Together, this body of work suggests a delicate balance between the process of aging, which is mediated in part through tumor suppressive mechanisms that lead to the loss of stem cell function, and cancer, which occurs in the absence of such tumor suppressive mechanisms. Moreover, it also suggests a particularly important role for the mTOR pathway in aging and stem cell exhaustion. This begs the question of whether the blockade of senescence-inducing signals such as those produced by persistent mTOR activation can lead not only to the preservation of individual tissue stem cell populations, but even to the slowing of organismal aging. This hypothesis is bolstered by previous observations that TOR inhibition can lead to lifespan extension in invertebrates including yeast, nematodes, and fruit flies (Schieke and Finkel, 2006). Addressing this question for the first time in mammals, a recent study in Nature found that rapamycin, when fed to mice beginning at 600 days of age, extends median and maximal lifespan in both males and females (Harrison et al., 2009). On the basis of age at 90% mortality, rapamycin led to a 14% increase in female lifespan and a 9% increase in males. Similarly, when rapamycin treatment began at 270 days, increased survival was also observed in both genders.
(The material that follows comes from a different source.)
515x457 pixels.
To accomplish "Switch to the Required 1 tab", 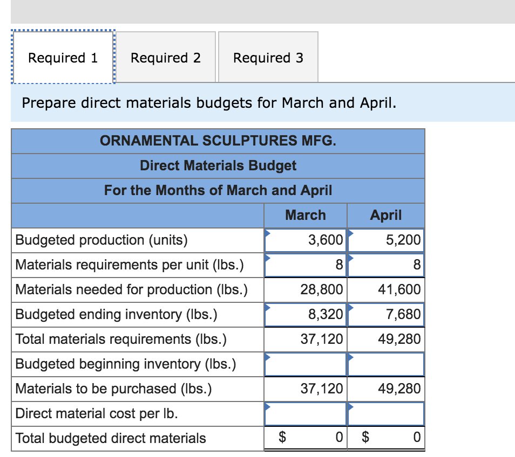I will [x=63, y=58].
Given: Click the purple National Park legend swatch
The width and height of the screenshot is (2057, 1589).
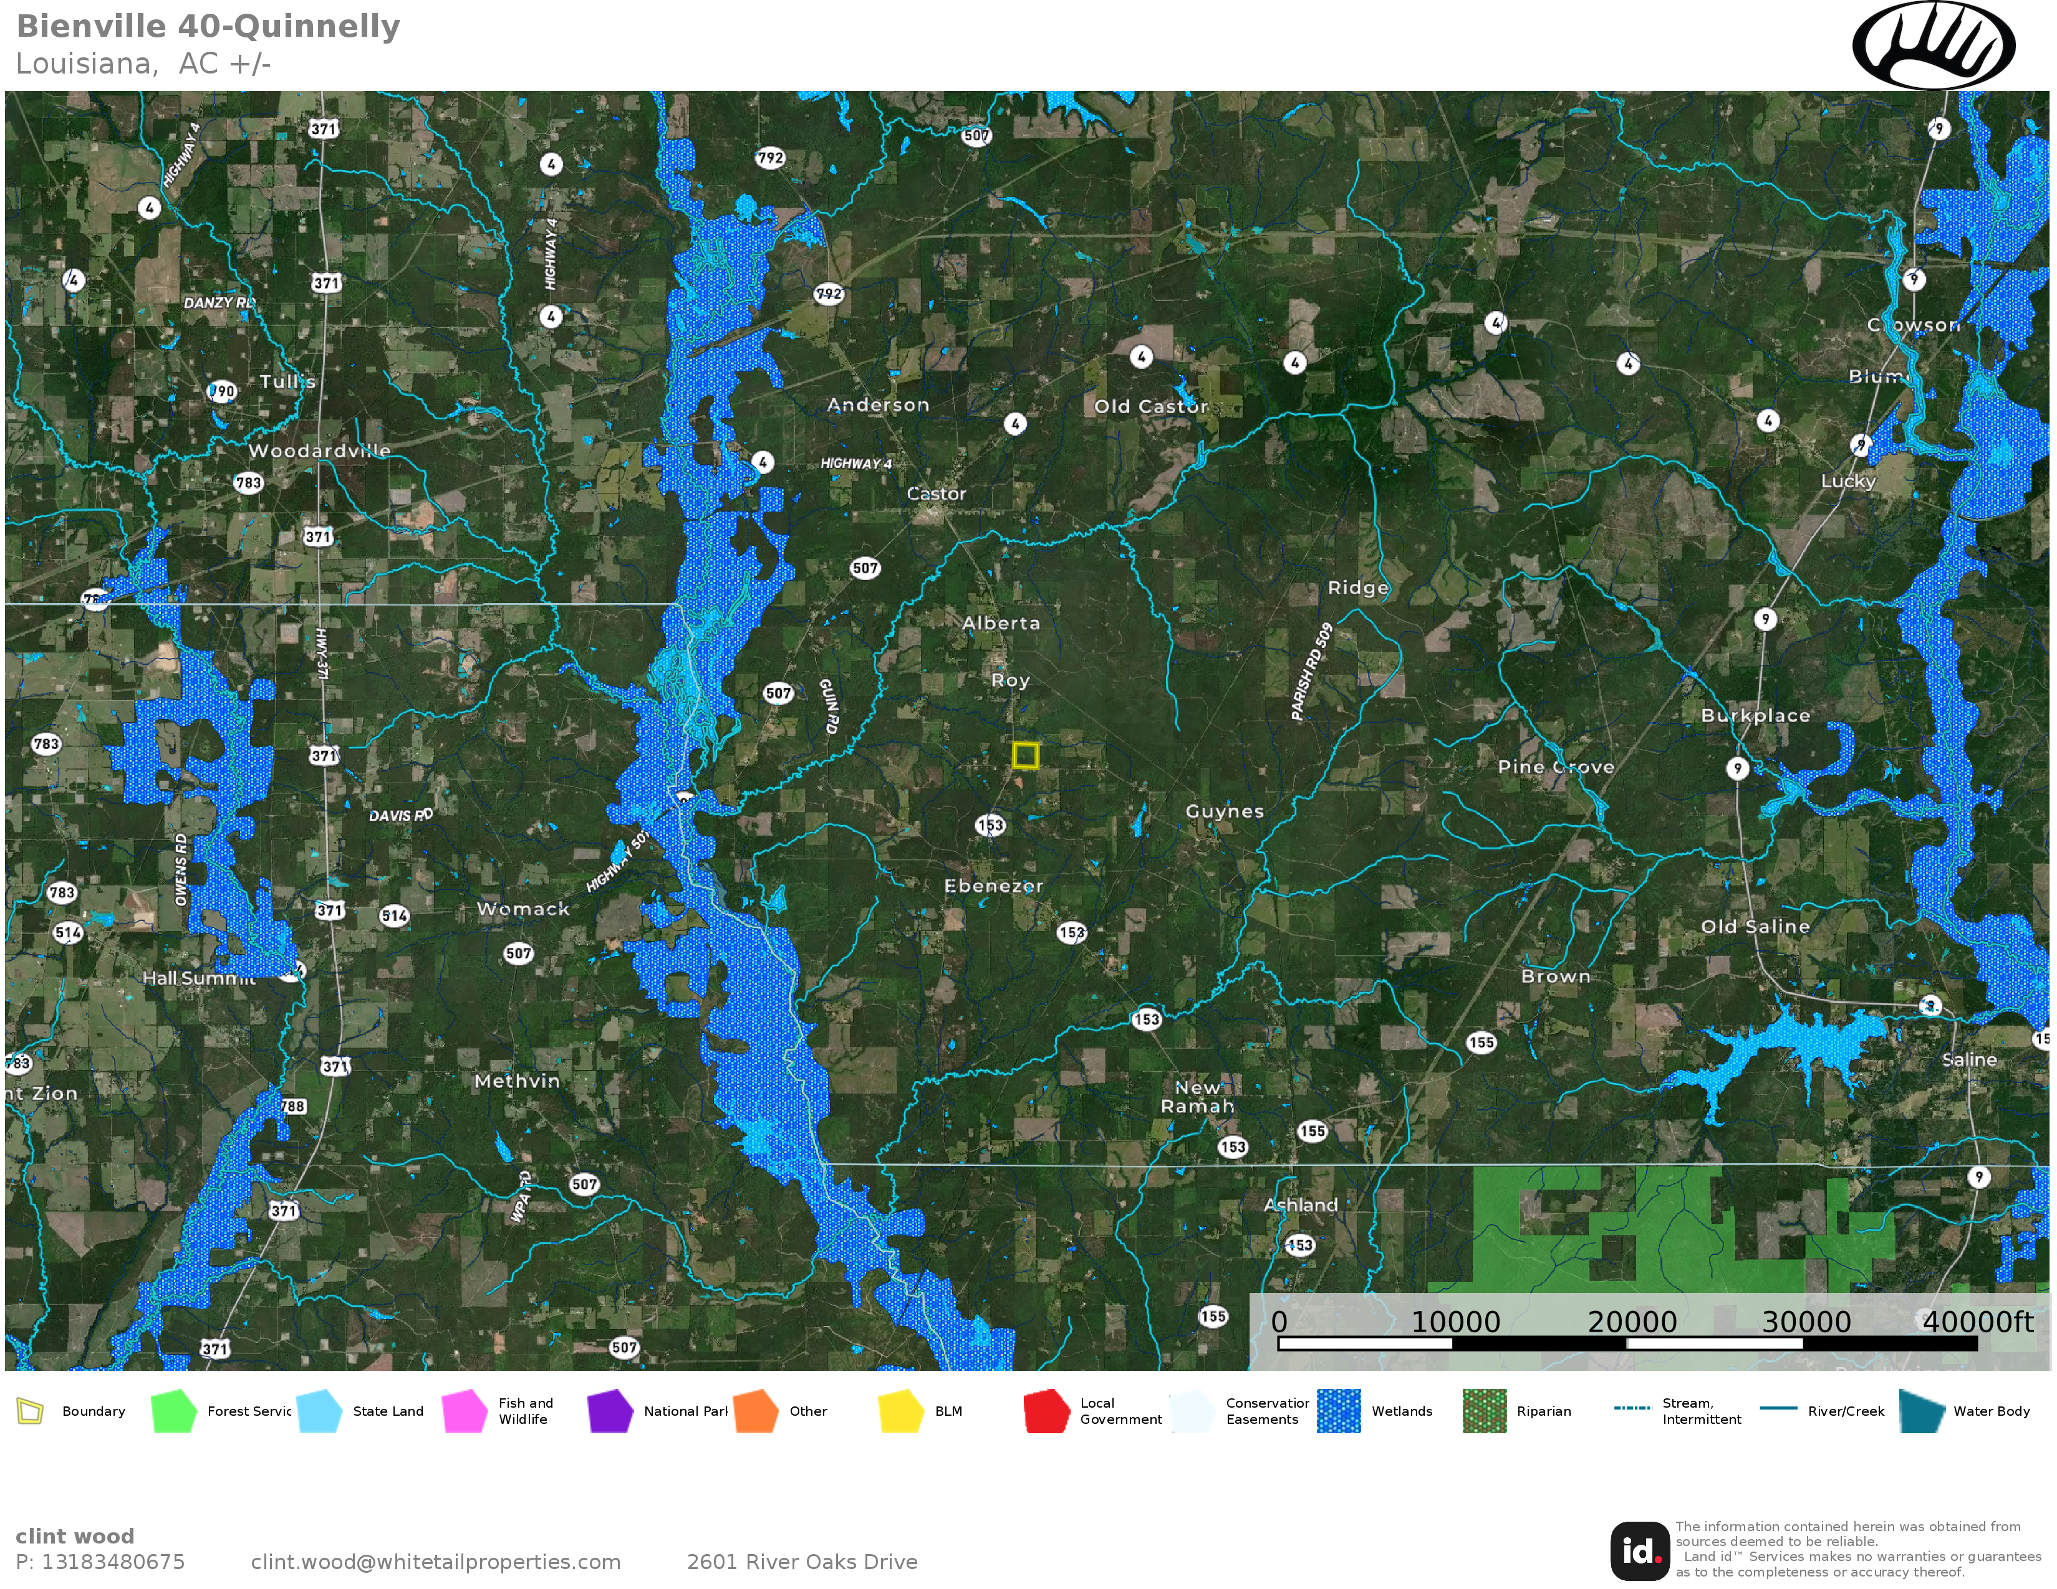Looking at the screenshot, I should click(609, 1411).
These highly significant findings reveal a role for mTOR signaling in the regulation of mammalian lifespan as well as demonstrate pharmacological lifespan extension in both genders.
These findings raise many important new questions. For example, was the observed lifespan extension in mice caused by delaying deaths from cancer, delaying the mechanisms of aging, or both? Does mTOR inhibition decrease stem cell senescence or increase the function of various tissue stem cell populations in comparison with age-matched controls? Perhaps most importantly, what are the molecular mechanisms connecting mTOR and aging? Potential clues to this question come from our understanding of mTOR biology. The mTOR kinase nucleates two distinct signaling complexes, mTORC1 and mTORC2, one of which (mTORC1) is allosterically inhibited by rapamycin. The activation of mTORC1 in response to a broad range of pro-growth signals is known to regulate mitochondrial activity, which itself has been shown in several studies to be involved in the regulation of lifespan. Mitochondria may exert this influence through the generation of intracellular reactive oxygen species (ROS) (Schieke and Finkel, 2006), which, in previous work, have been suggested to contribute to HSC exhaustion (Tothova et al., 2007). The connection between mTOR and ROS production is far from understood at the molecular level, but these types of findings point to a potential direction for future research into the role of mTOR signaling in aging and stem cell function.